ANR TECSAN - VSD-IR Project 2012-2015
The use of voltage-sensitive dyes imaging as a molecular voltmeter contrast agent offers the possibility to explore the cerebral cortex activity in real time with excellent spatial and temporal resolutions. However, despite the remarkable development and progress in the quality and sensitivity of the dyes, this technology is not suitable for in vivo studies without brain surgery. Since the beginning of 2011, we are involved with SANOFI R&D in an ambitious and multidisciplinary project, which primary goal is to develop new voltage sensitive probes for in vivo real time imaging of cortical activity in a non invasive way.
Since almost a century electrical activities of hearth and brain have been visualized by electrocardiography (ECG) or electroencephalogry (EEG). Since three decades, these electrical activities of hearth and brain could also be visualized by fluorescent dyes. The general idea is to change the electrical signal of a cell into an optical signal. For that purpose fluorescent molecules are introduced in the plasma membrane of cells. These fluorescent dyes are lipophilic and localized in the lipidic bilayers of the plasma membrane of the cells. The fluorescent properties of the dyes will be modified with the changes of membrane voltage. These fluorescent dyes sensitive to potential are known under the name of “Voltage Sensitive Dyes” or VSDs. The goal of the present proposal is to develop new VSDs and to use them for visualization of hearth and brain electrical activities in several animal models including non-human primates. The final goal is to develop new non-toxic VSDs which could be use in humans. The first application would be done in the neurosurgery of epileptic foyer with the aim to precisely localize the pathological tissue.
VSDs have already been used with great success in hearth and brain imaging. Electrical maps of the complete intact tissue are obtained. VSDs could also been used to monitor electrical activity of a single neuron and even to follow the action potential in a single axon.

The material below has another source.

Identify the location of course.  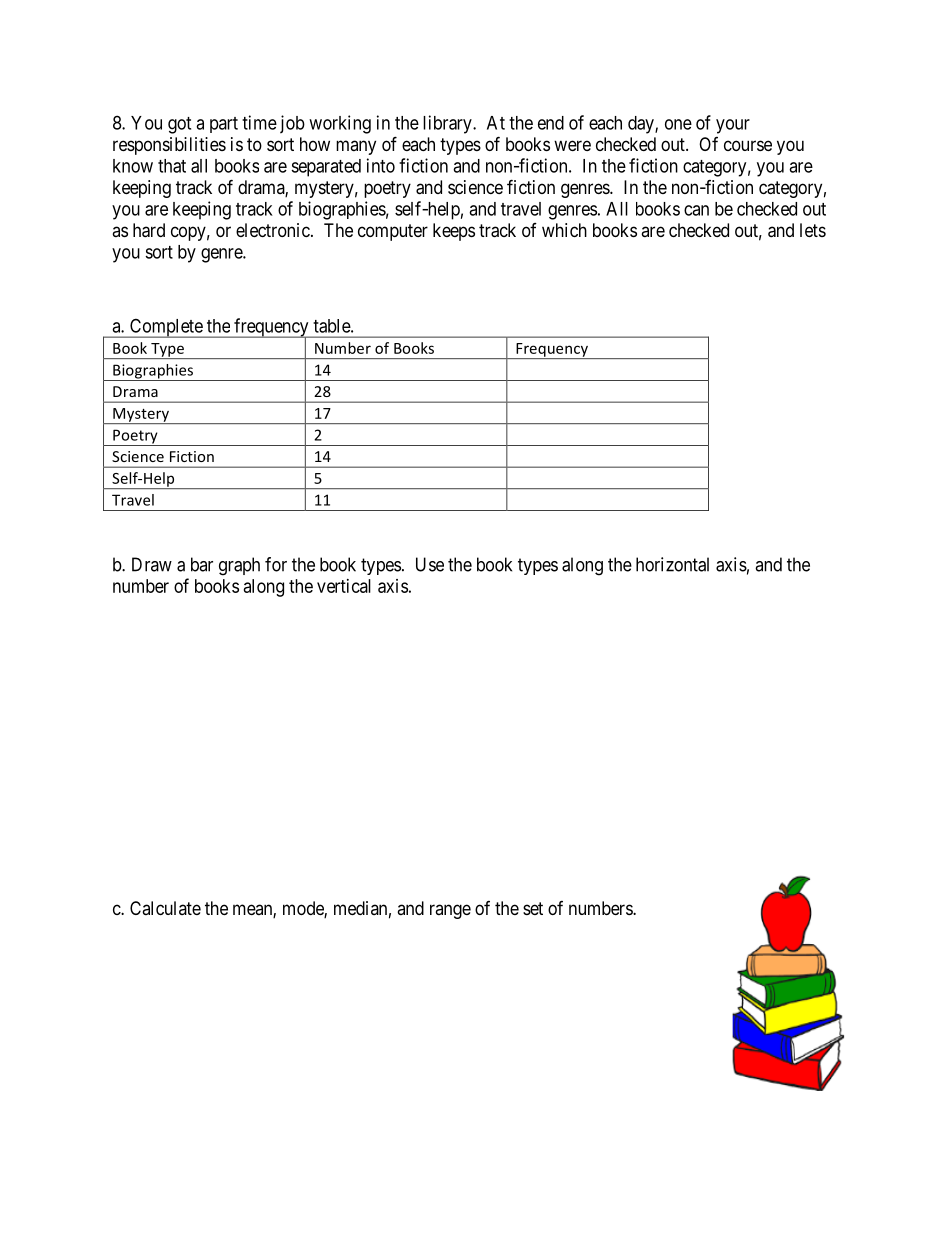
(748, 145).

Electrophysiological techniques and the optical techniques using VSDs have the same high temporal resolution in the millisecond. The spatial resolution of VSDs is much more superior to classical EEG or ECG recordings. The cellular resolution is achieved with VSDs.
The recent progresses of functional imaging are amazing. VSDs are widely used in animal models by cardiologists and neuroscientists. On the other hand, VSDs are not widely used in the clinics as they are not exempted from toxic effect. One of the first goal of our project is the preparation of VSDs devoid of toxic effect.

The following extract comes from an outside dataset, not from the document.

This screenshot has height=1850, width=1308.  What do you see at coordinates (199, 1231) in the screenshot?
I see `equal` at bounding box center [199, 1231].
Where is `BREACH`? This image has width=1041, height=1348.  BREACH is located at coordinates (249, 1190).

The fluorescent excitation emission spectra of the present available VSDs are in the visible. Visible light is absorbed in the tissues and to get enough fluorescent signals, illumination has to be high enough. Strong illumination causes phototoxicity. Preparation of infrared fluorescent compounds should decrease tissue absorption and phototoxicity. One of the main tasks of this proposal is centred on the chemical synthesis of new VSDs with fluorescent properties in the infrared. Already three classes of new VSDs with fluorescent properties in the near infrared have already been synthetized. Several of the fluorescent molecules developed are excited at over 700 nm with emission over 800 nm. This choice of excitation-emission is optimal for use in living blood perfused tissue. The maximum absorption of haemoglobin is between 433 nm and 577 nm. Over 850 nm, water becomes a problem.

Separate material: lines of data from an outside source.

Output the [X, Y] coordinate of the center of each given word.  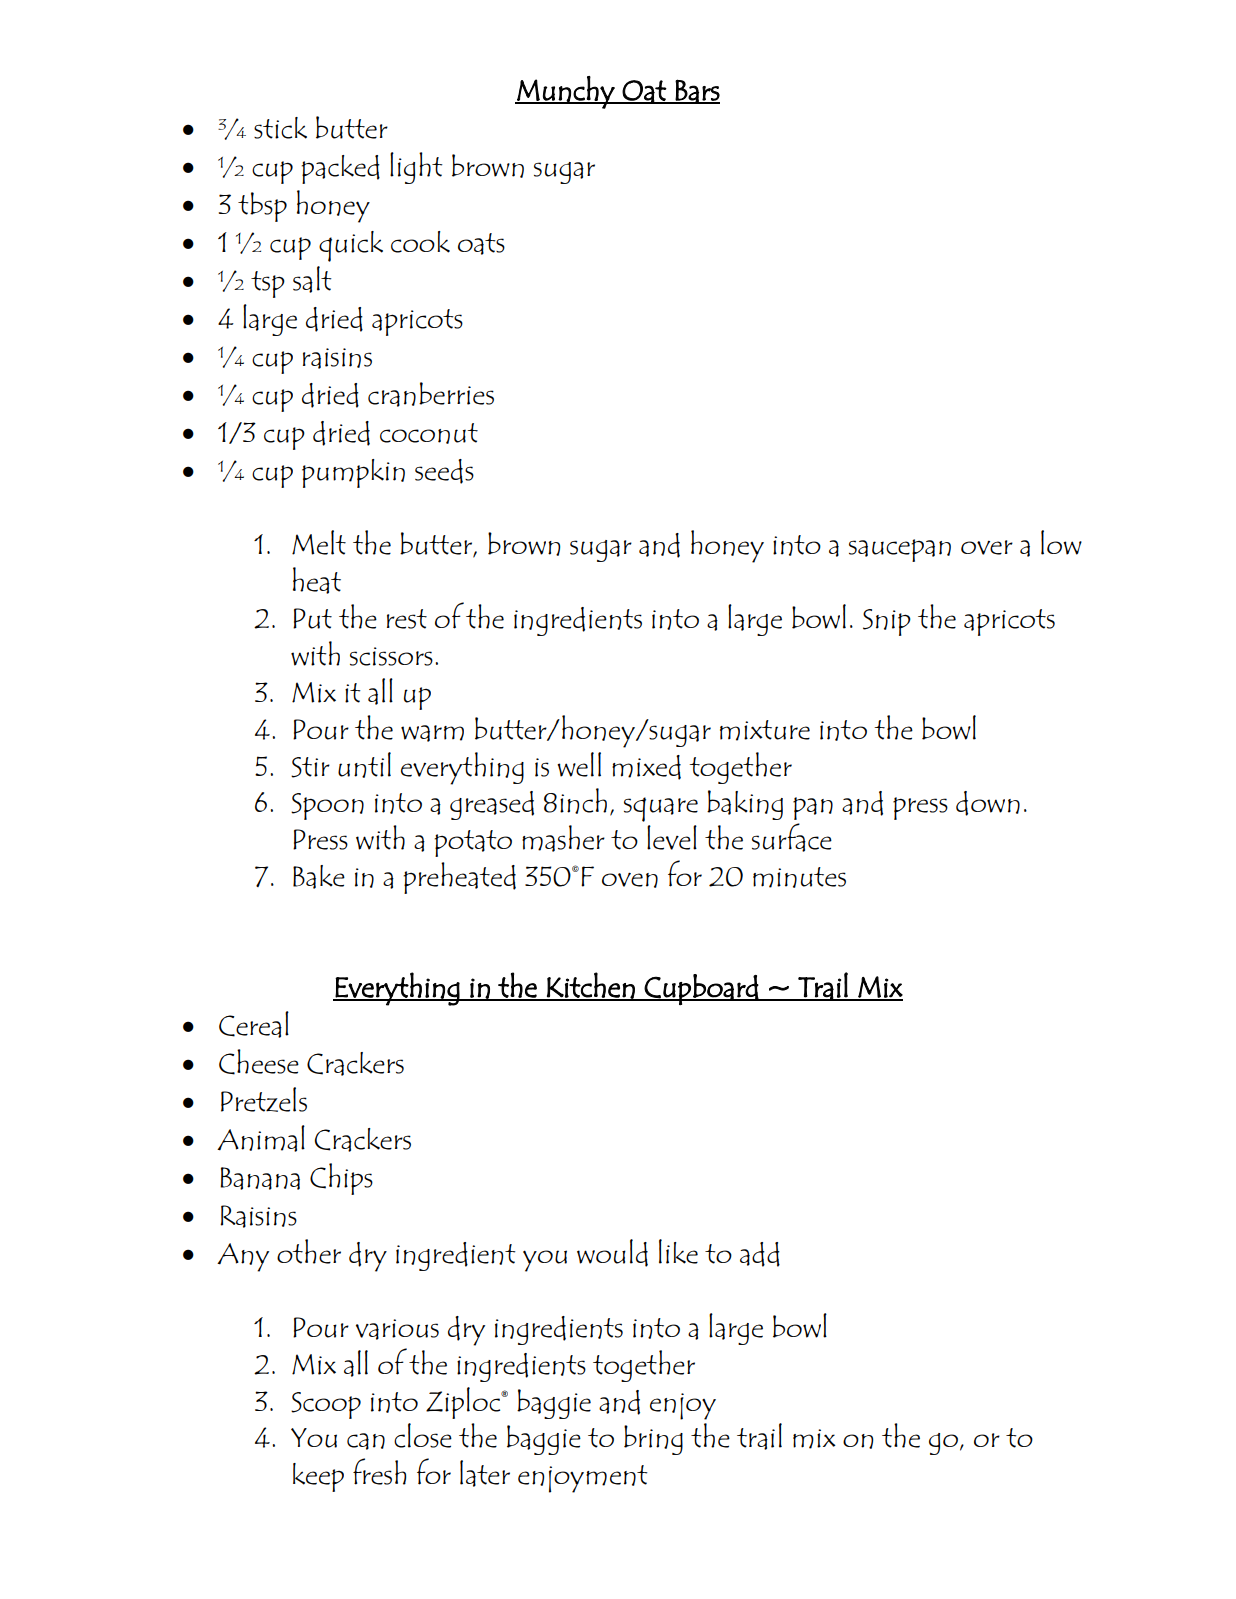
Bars [697, 91]
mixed [646, 767]
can [366, 1441]
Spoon [327, 806]
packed [340, 169]
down [988, 803]
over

The final goal of this proposal is to prepare new VSDs for in vivo functional imaging of electrical activity in humans for cardiology and neurology. Already in the last two years more than ten fluorescent dyes have been synthetized. They belong to three different families. They will be tested in vitro on neuronal cultures in order to select the dyes giving a good electrochromicity i.e. the relation between changes in cellular potential and fluorescent signals. The selected dyes will then be tested in vivo. In cardiology they will be tested in Langendorff-perfused rat and pig hearths and compared with dyes currently used. The selected dyes will also be tested for imaging neocortical activities in response to sensory stimulation in mice and also in non-human primates. If one the selected dyes has passed toxicity and regulatory tests, it will be used in neurosurgical treatment of epileptic seizures. It is expected that the topical application of the VSD on the exposed cortex could help the neurosurgeon in delineating the dysplasic tissue from the healthy one.